Dès le redémarrage, les mots de passe seront changés.

Peut-on anticiper les menaces ?

Les éditeurs ou fournisseurs de solutions de sécurité sont très nombreux à proposer divers logiciels et services permettant d’anticiper les menaces. On parle de plus en plus d’«intelligence » partagée, autour de systèmes de détection d’anomalies. C’est le cas de plateformes comme ThreatCloud. De tels dispositifs inspectent des milliards de connexions dans le monde, en permanence.

L’intelligence artificielle, avec de l’apprentissage et de l’automatisation, apporte de plus en plus sa contribution. Les procédures irrégulières ou suspectes sont détectées, comme la copie de fichiers ou l’échange de codes. Des systèmes (cf. Sandblast ou CloudGuard) déconnectent automatiquement les machines ou postes détectés infestés.
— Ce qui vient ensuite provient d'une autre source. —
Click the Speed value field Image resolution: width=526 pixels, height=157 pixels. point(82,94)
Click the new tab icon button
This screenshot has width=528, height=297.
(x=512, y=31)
Edicter des règles et bonnes pratiques

Ces solutions, souvent onéreuses et adaptées à de grandes organisations, ne doivent pas faire oublier l’essentiel : respecter les bonnes pratiques (cf. l’Anssi, les clubs Cesin, Clusif, etc.). Les mots de passe doivent être régulièrement renouvelés et suffisamment robustes (au moins huit à 10 caractères, dont un ou deux spéciaux). Ils ne doivent pas être rangés dans un répertoire visible, appelé « mots de passe » ou password !

Pour certains serveurs ou applications critiques, il faut appliquer le principe de « confiance zéro » (‘zero trust’). L’authentification renforcée des personnes peut s’imposer avec un double contrôle (MFA ou multi-facteurs : envoi d’un code par SMS ou par email) ou avec des systèmes plus sophistiqués (cf. Bastion du français Wallix).

Pour empêcher l’irruption de virus (qui peuvent rester inertes pendant des semaines), il faut rappeler à tous de ne pas ouvrir de courriels suspects dont l’expéditeur apparaît douteux, non identifiable. Et surtout ne pas cliquer sur leurs pièces jointes. L’ajout d’objets connectés (smartphones, systèmes de commande à distance, capteurs, etc.) doit être surveillé. Et que les mises à jour de logiciels sont bien effectuées par tous.

Au bilan, le risque zéro n’existe pas, pas plus que la protection à 100%. C’est une course permanente. Comme pour une assurance, c’est le coût et les conséquences du sinistre possible qui déterminent le prix que l’on est prêt à payer pour protéger son activité et ses données.